Build a symbol table

If a column contains strings that are not unique in each row, you can move those strings to a table in which only unique copies are stored.

For example, the customer.city column contains city names. Some city names are repeated in the column, and most rows have some trailing blanks in the field. Using the VARCHAR data type eliminates the blanks but not the duplication.

You can create a table named cities, as the following example shows:
CREATE TABLE cities (
   city_num SERIAL PRIMARY KEY,
   city_name VARCHAR(40) UNIQUE
)

You can change the definition of the customer table so that its city column becomes a foreign key that references the city_num column in the cities table.

To insert the city of the new customer into cities, you must change any program that inserts a new row into customer.

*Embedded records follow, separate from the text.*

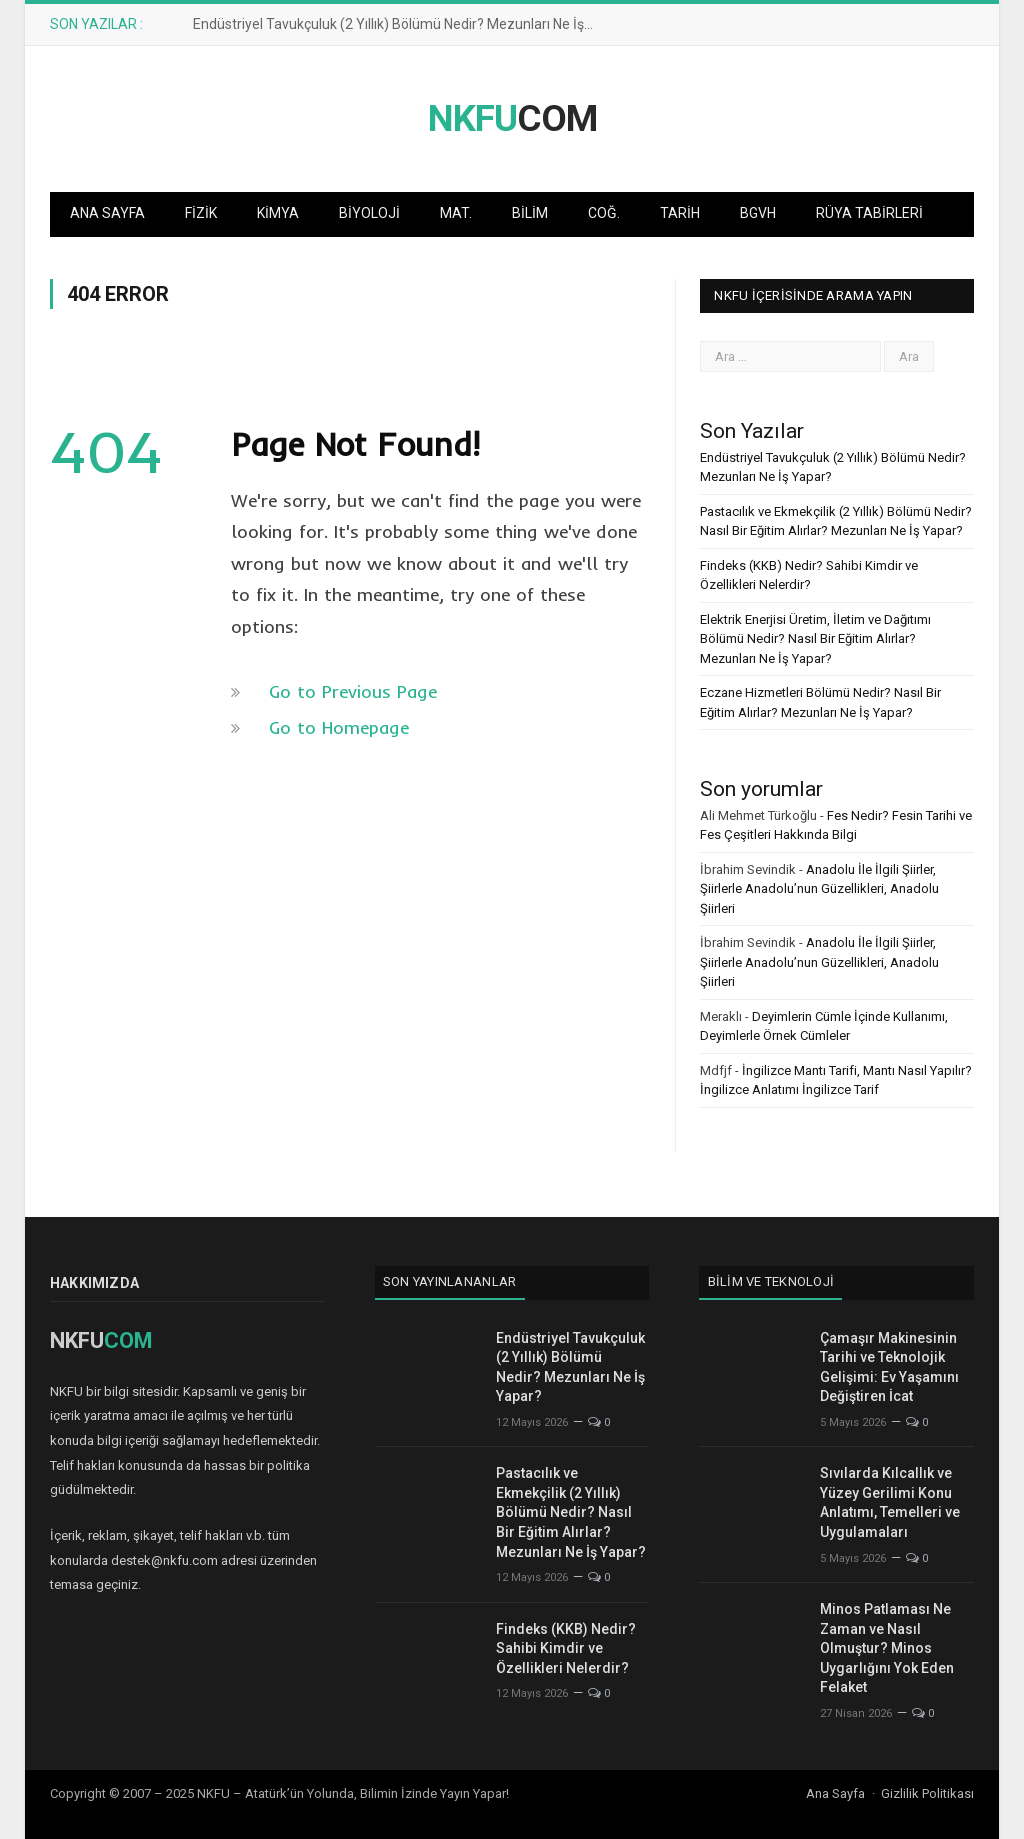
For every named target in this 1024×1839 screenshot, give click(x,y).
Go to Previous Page (353, 691)
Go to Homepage (339, 727)
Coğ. (604, 213)
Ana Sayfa (107, 213)
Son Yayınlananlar (449, 1281)
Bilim (530, 213)
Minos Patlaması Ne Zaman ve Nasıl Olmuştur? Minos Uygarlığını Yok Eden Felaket (887, 1648)
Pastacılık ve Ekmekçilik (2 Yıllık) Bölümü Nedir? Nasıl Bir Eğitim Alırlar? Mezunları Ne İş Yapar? (571, 1512)
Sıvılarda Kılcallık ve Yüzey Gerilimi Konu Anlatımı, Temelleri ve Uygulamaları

The database server return code in the SQLCODE field of the SQL Communications Area (SQLCA) can indicate that the insert failed because of a duplicate key. It is not a logical error; it simply means that an existing customer is located in that city. For more information about the SQLCA, see the HCL OneDB™ Guide to SQL: Tutorial.

Besides changing programs that insert data, you must also change all programs and stored queries that retrieve the city name. The programs and stored queries must use a join to the new cities table in order to obtain their data. The extra complexity in programs that insert rows and the extra complexity in some queries is the result of giving up theoretical correctness in the data model. Before you make the change, be sure that it returns a reasonable savings in disk space or execution time.